→ **YOUR GOAL**:
For this exercise, restate word for word only the lines from the one containing "You are a GUI" through the last line below. Pictures do not get copied.

Saved entries
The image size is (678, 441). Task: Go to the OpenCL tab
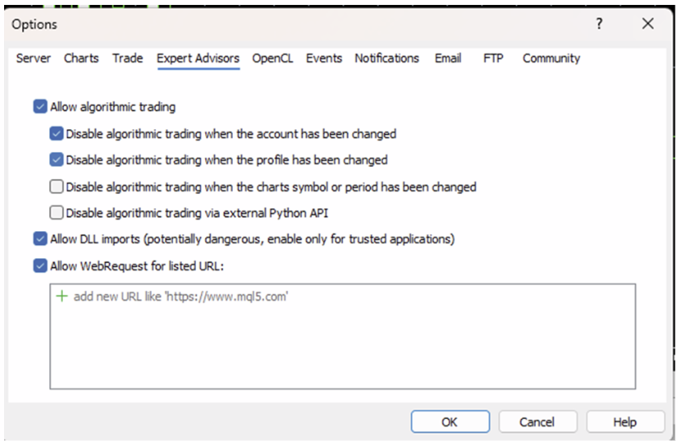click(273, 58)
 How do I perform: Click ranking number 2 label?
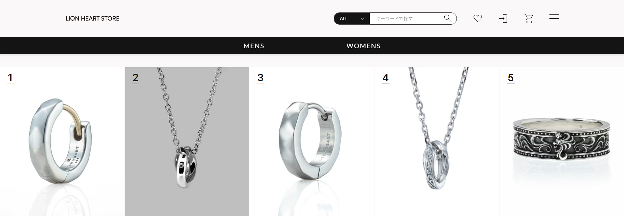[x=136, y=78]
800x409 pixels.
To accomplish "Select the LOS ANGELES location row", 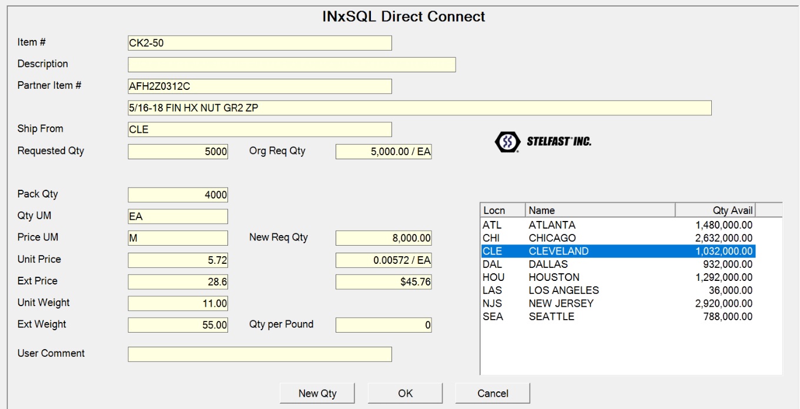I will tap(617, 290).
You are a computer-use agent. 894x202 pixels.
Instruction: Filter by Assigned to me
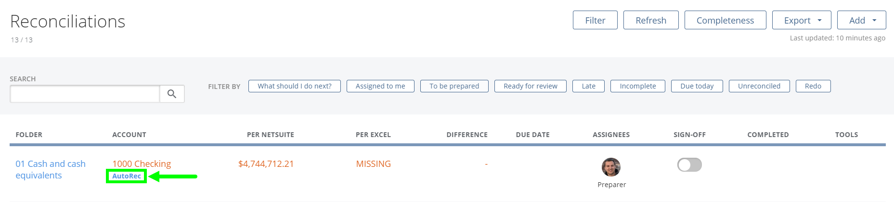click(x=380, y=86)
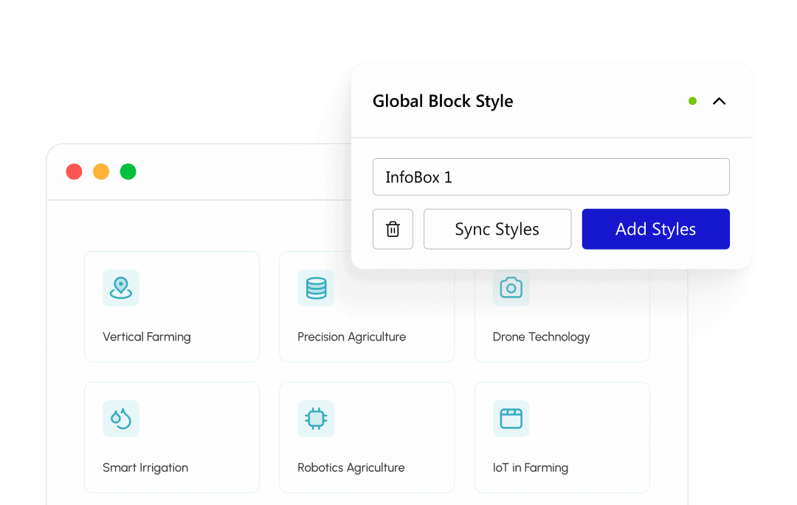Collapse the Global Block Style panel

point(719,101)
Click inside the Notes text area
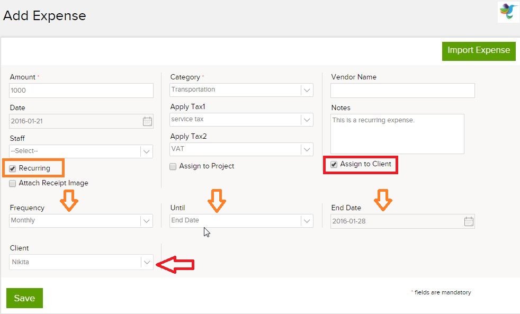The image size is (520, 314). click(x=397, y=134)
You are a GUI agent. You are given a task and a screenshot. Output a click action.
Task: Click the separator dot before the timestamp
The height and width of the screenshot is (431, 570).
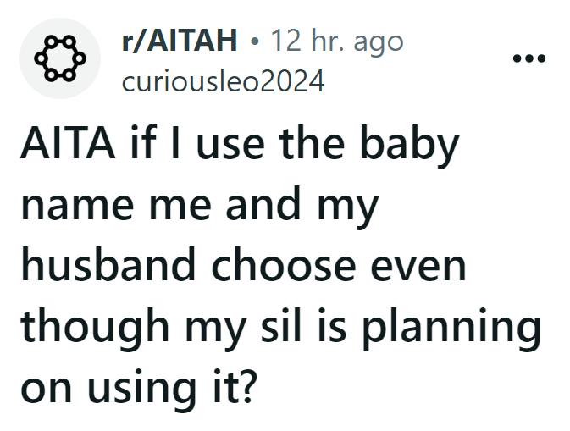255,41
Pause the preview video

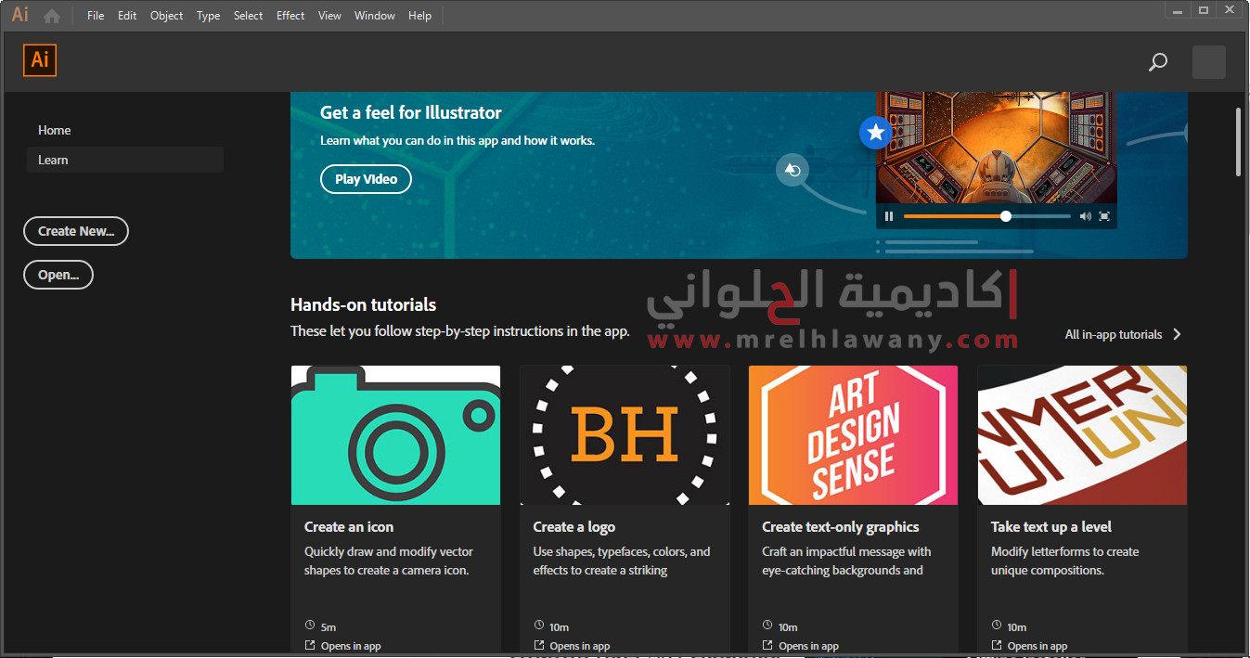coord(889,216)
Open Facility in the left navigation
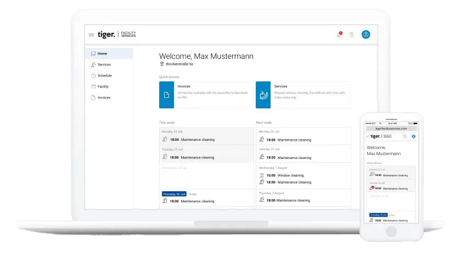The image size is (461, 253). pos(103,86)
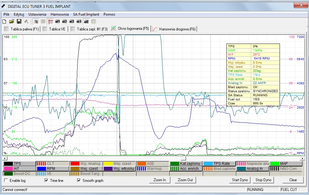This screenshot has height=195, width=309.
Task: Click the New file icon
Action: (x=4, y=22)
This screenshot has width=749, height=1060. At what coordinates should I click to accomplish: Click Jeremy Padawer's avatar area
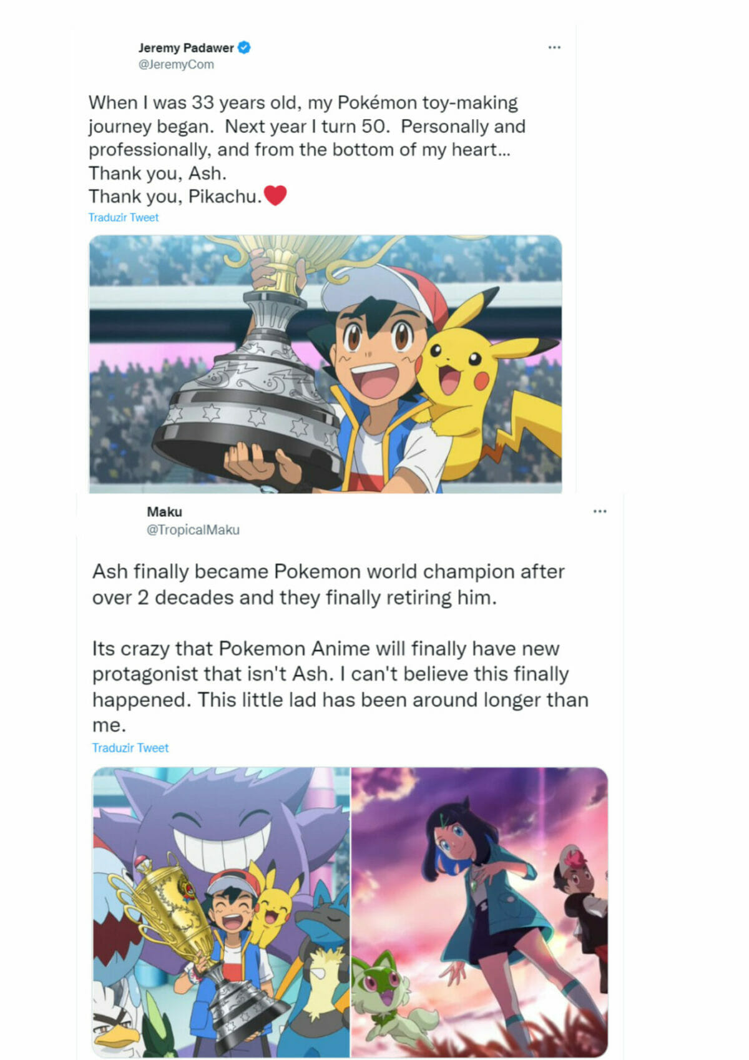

→ **TASK RESULT**:
You are a GUI agent. You are given a task and a screenshot. Output a click action.
Task: Click the separator dot before the timestamp
The height and width of the screenshot is (431, 570).
255,41
Pause the preview video

coord(889,216)
Open Facility in the left navigation
The image size is (461, 253). pos(103,86)
This screenshot has height=195, width=309.
Task: Click the New file icon
Action: (x=4, y=22)
This screenshot has width=749, height=1060. At what coordinates should I click to accomplish: Click Jeremy Padawer's avatar area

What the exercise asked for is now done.